PROMPT: Please repeat the data below exactly, with the pictures removed.

+++ EXERCISE DATA +++

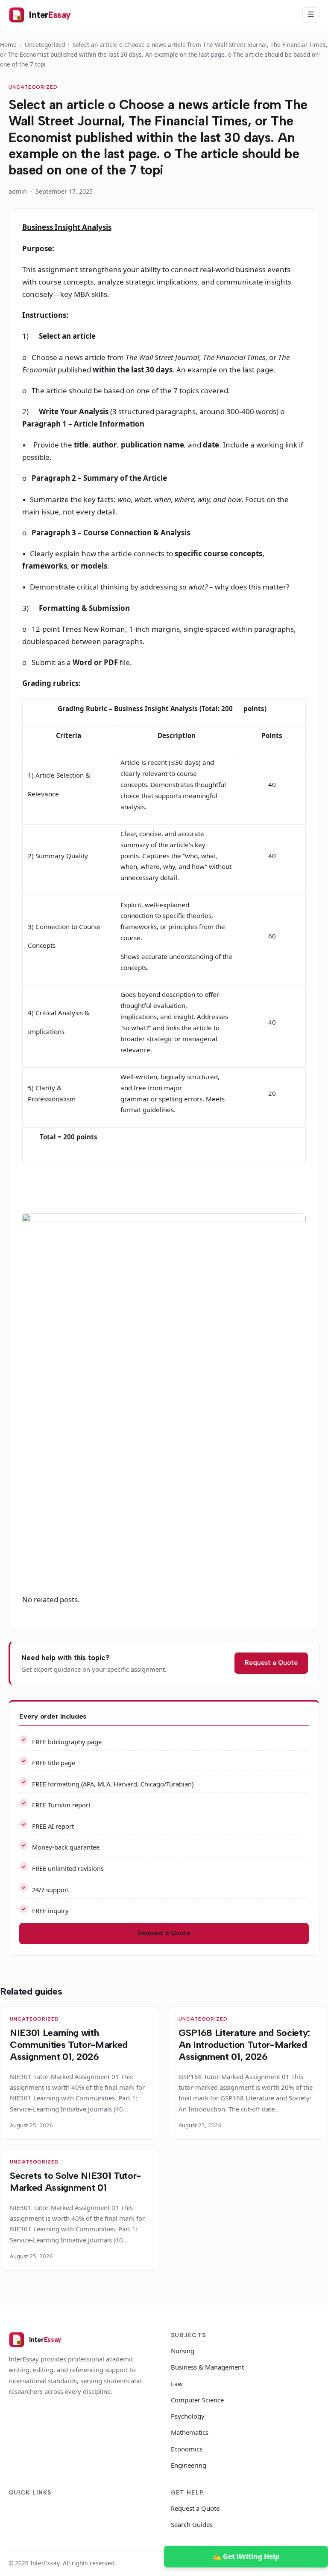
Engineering (188, 2465)
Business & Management (207, 2367)
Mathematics (189, 2432)
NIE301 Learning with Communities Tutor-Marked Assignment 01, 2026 (69, 2044)
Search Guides (192, 2524)
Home (8, 45)
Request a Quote (271, 1663)
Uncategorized (45, 45)
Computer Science (197, 2400)
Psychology (188, 2416)
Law (177, 2383)
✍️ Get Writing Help (246, 2556)
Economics (186, 2449)
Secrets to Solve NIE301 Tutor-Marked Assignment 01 (75, 2181)
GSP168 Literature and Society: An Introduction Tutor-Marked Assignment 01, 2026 (244, 2044)
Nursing (182, 2351)
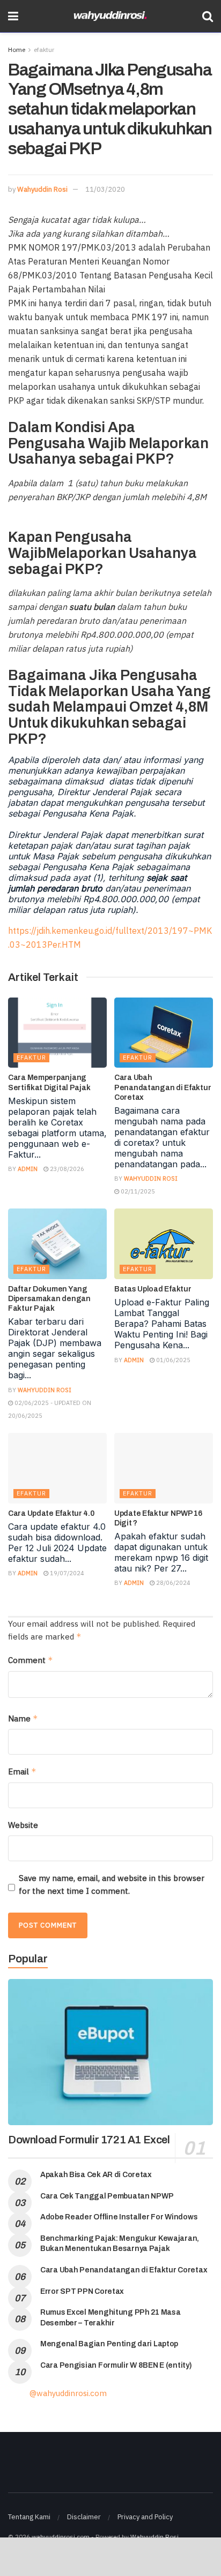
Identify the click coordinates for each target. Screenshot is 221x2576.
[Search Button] (207, 16)
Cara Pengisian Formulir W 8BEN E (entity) (116, 2365)
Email (22, 1771)
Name (23, 1718)
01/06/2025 (172, 1360)
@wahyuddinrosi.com (68, 2393)
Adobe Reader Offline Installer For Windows (118, 2217)
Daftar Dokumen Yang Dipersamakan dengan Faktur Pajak (49, 1298)
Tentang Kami (29, 2516)
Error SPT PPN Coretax (82, 2291)
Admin (28, 1169)
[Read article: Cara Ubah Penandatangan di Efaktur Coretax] (163, 1033)
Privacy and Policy (145, 2516)
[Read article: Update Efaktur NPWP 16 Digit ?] (163, 1468)
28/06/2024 (172, 1583)
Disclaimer (84, 2516)
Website (23, 1825)
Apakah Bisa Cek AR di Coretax (96, 2175)
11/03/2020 (105, 189)
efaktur (44, 50)
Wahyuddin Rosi (42, 189)
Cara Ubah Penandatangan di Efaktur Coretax (162, 1087)
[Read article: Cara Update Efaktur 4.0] (57, 1468)
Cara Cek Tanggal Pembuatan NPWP (106, 2196)
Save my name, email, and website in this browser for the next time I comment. (111, 1884)
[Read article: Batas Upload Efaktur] (163, 1243)
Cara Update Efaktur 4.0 (51, 1513)
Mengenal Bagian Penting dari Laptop (109, 2344)
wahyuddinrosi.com (61, 2537)
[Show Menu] (13, 16)
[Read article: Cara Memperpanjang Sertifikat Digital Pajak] (57, 1033)
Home (16, 50)
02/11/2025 (137, 1191)
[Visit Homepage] (110, 16)
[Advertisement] (110, 2556)
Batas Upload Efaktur (152, 1289)
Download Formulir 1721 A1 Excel (89, 2140)
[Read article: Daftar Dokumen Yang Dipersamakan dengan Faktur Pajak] (57, 1243)
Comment (30, 1660)
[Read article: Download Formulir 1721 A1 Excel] (110, 2052)
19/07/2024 (66, 1573)
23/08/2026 (66, 1169)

+++

TASK RESPONSE:
Engineering (188, 2465)
Business & Management (207, 2367)
Mathematics (189, 2432)
NIE301 Learning with Communities Tutor-Marked Assignment 01, 2026 (69, 2044)
Search Guides (192, 2524)
Home (8, 45)
Request a Quote (271, 1663)
Uncategorized (45, 45)
Computer Science (197, 2400)
Psychology (188, 2416)
Law (177, 2383)
✍️ Get Writing Help (246, 2556)
Economics (186, 2449)
Secrets to Solve NIE301 Tutor-Marked Assignment 01 (75, 2181)
GSP168 Literature and Society: An Introduction Tutor-Marked Assignment 01, 2026 (244, 2044)
Nursing (182, 2351)
Identify the click coordinates for each target. Screenshot is 221x2576.
[Search Button] (207, 16)
Cara Pengisian Formulir W 8BEN E (entity) (116, 2365)
Email (22, 1771)
Name (23, 1718)
01/06/2025 (172, 1360)
@wahyuddinrosi.com (68, 2393)
Adobe Reader Offline Installer For Windows (118, 2217)
Daftar Dokumen Yang Dipersamakan dengan Faktur Pajak (49, 1298)
Tentang Kami (29, 2516)
Error SPT PPN Coretax (82, 2291)
Admin (28, 1169)
[Read article: Cara Ubah Penandatangan di Efaktur Coretax] (163, 1033)
Privacy and Policy (145, 2516)
[Read article: Update Efaktur NPWP 16 Digit ?] (163, 1468)
28/06/2024 (172, 1583)
Disclaimer (84, 2516)
Website (23, 1825)
Apakah Bisa Cek AR di Coretax (96, 2175)
11/03/2020 (105, 189)
efaktur (44, 50)
Wahyuddin Rosi (42, 189)
Cara Ubah Penandatangan di Efaktur Coretax (162, 1087)
[Read article: Cara Update Efaktur 4.0] (57, 1468)
Cara Cek Tanggal Pembuatan NPWP (106, 2196)
Save my name, email, and website in this browser for the next time I comment. (111, 1884)
[Read article: Batas Upload Efaktur] (163, 1243)
Cara Update Efaktur 4.0 (51, 1513)
Mengenal Bagian Penting dari Laptop (109, 2344)
wahyuddinrosi.com (61, 2537)
[Show Menu] (13, 16)
[Read article: Cara Memperpanjang Sertifikat Digital Pajak] (57, 1033)
Home (16, 50)
02/11/2025 (137, 1191)
[Visit Homepage] (110, 16)
[Advertisement] (110, 2556)
Batas Upload Efaktur (152, 1289)
Download Formulir 1721 A1 Excel (89, 2140)
[Read article: Daftar Dokumen Yang Dipersamakan dengan Faktur Pajak] (57, 1243)
Comment (30, 1660)
[Read article: Download Formulir 1721 A1 Excel] (110, 2052)
19/07/2024 (66, 1573)
23/08/2026 (66, 1169)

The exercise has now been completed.